И Густов умолк, не зная, что сказать бывшему замполиту, и опасаясь слишком сильно радоваться.

— Замполит к вам тоже назначен? — спросил Вербовой.

— Назначен, и тоже наш, славгородский.

— Кто же?

— Ни за что не отгадаете. Старший лейтенант Тихомолов из дивизионной газеты!

— Да он что, рехнулся? — откровенно ахнул Полонский. — Талантливый же человек, журналист! Ну, брат, удивил…

— Дмитрий Александрович, — обиженно проговорил после этого Вербовой, — вы напрасно думаете, что все политработники такие же бесталанные, как я. И вообще непонятно, почему талантливый человек не может пойти в батальон?

— Ты меня прости, — извинился Полонский перед Вербовым. — Но Тихомолов — писатель почти готовый! Что ему там делать?

— Его не очень-то спрашивали, — пояснил тут Густов, — так же, как и меня, грешного. Ну, а теперь он какую-то успокоительную теорию придумал. Насчет учебы у жизни. Вспоминает Горького. Говорит, что всю войну писал про солдат, а общей с ними жизнью почти что не жил, языком народным не овладел. В общем, по вечерам он сидит в ротах, а по ночам что-то тайком пописывает.

— Передай ему привет, — посерьезнел Полонский, — и не передавай того, что я тут о нем говорил. Может быть, и такой путь существует… Особенно если человек проповедует женоненавистничество…

— Ну, в общем, так! — остановил все разговоры майор Медведкин. — Вижу, что настало время вмешаться старшему по званию.

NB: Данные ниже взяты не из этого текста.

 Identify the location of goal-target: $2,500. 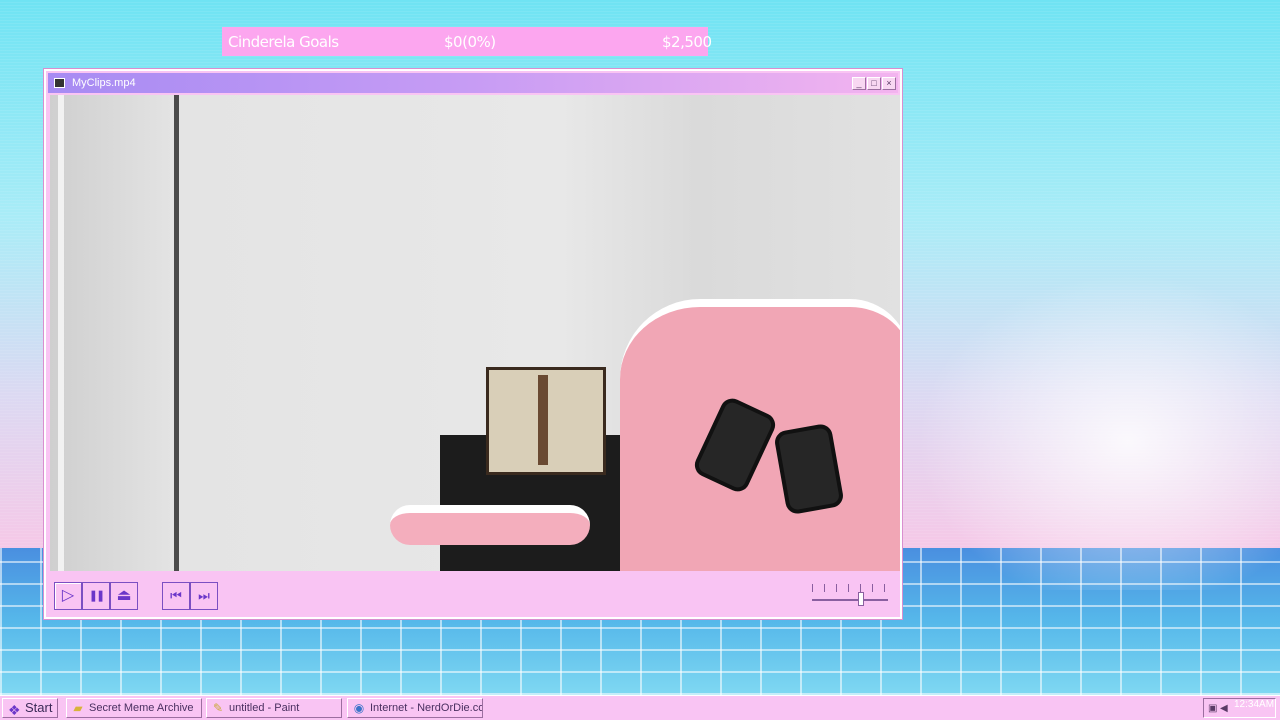
(687, 42).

Прошу к столу!

Он уже застелил к этому времени плащ-палаткой и газетами Вербового часть нар на своей стороне, по-хозяйски разложил там всю оказавшуюся в наличии закуску и даже достал из своего чемодана хрустальные рюмки, припасенные, как видно, для послевоенной жизни.

— Прошу к столу, братья-славяне, — повторил майор, — и прошу, по возможности, без лишнего шума, а то набегут печенеги… во главе с Нехаевым.

— Пожелание принято! — за всех ответил Полонский.

И все начали придвигаться, прилаживаться к закуске, разговор сразу приобрел сугубо прикладной характер: «Кому доверим разливать?» — «Надо думать — старшему по званию». — «Вот колбаса от дяди Сэма, вот хлеб. Хлеб — экономить, потому что его маловато, а на кухню идти мокровато». — «Хлеб можно и нюхать — не обжираться же мы тут собрались!» — «Точно сказано!» — «Итак, за победу… мы уже пили, — выпьем сегодня за победителей!»

Была поднята первая рюмка.

После нее наступила известная задохнувшаяся тишина, ибо во фляге был спирт, и людям надо было сперва сделать глубокий — может, и вправду с хлебушком у носа — вдох, через некоторое время — полный («ы-ых!») выдох, и только вслед за тем появлялась у них некоторая способность ко взаимному общению. Ж-жуткая, если подумать, штука этот спирт, и как его русские потребляют — уму непостижимо. Страдальцы, герои, мученики! — больше ничего не скажешь.

После первой, как известно, всерьез не закусывают и много не говорят, так что сразу было налито по второй. А настоящая застольная беседа началась, в общем-то, после третьей. Зато уж потекла она сразу легко и привольно, не придерживаясь определенных рамок и берегов, совершая быстрые повороты и отклонения, охватывая широчайший круг вопросов. Упоминалось то армейское начальство, неспособное отправить на родину столь необходимых ей резервистов, то поминалась в разных аспектах война, принесшая столько бед и страданий, но и кое-чему научившая. Не забыта была и немецкая нация, о которой столько говорилось в ходе войны, но, как видно, придется еще говорить и после… В этом месте Дима Полонский совершил одно из неизбежных в подобной беседе отклонений и спросил, не слышал ли чего Коля Густов о фрау Гертруде, а Коля, оказывается, кое-что слышал.

— Представляешь, она прятала у себя на чердаке мужа-фашиста! — стал он рассказывать. — Про это как-то пронюхал наш Александров из «Смерша» и выманил этого субчика на волю; говорят даже, что фрау Гертруда сама послала своего мужа в комендатуру после мирной беседы с Александровым.